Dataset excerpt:

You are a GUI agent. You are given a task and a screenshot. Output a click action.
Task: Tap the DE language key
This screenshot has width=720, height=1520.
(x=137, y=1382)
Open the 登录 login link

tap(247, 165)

==

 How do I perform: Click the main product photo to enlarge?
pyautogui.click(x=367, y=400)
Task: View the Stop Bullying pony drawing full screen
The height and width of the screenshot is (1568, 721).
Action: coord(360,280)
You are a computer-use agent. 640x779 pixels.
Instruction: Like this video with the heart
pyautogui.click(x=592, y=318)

> **Exercise description**
Format the lines of the records from the one containing "Task: View the" through the one containing "pyautogui.click(x=592, y=318)", inclusive, as a Markdown table with the columns Row and Line. Number each line and omit any blank lines.

> **Result for this task**
| Row | Line |
|---|---|
| 1 | Task: View the Stop Bullying pony drawing full screen |
| 2 | The height and width of the screenshot is (1568, 721). |
| 3 | Action: coord(360,280) |
| 4 | You are a computer-use agent. 640x779 pixels. |
| 5 | Instruction: Like this video with the heart |
| 6 | pyautogui.click(x=592, y=318) |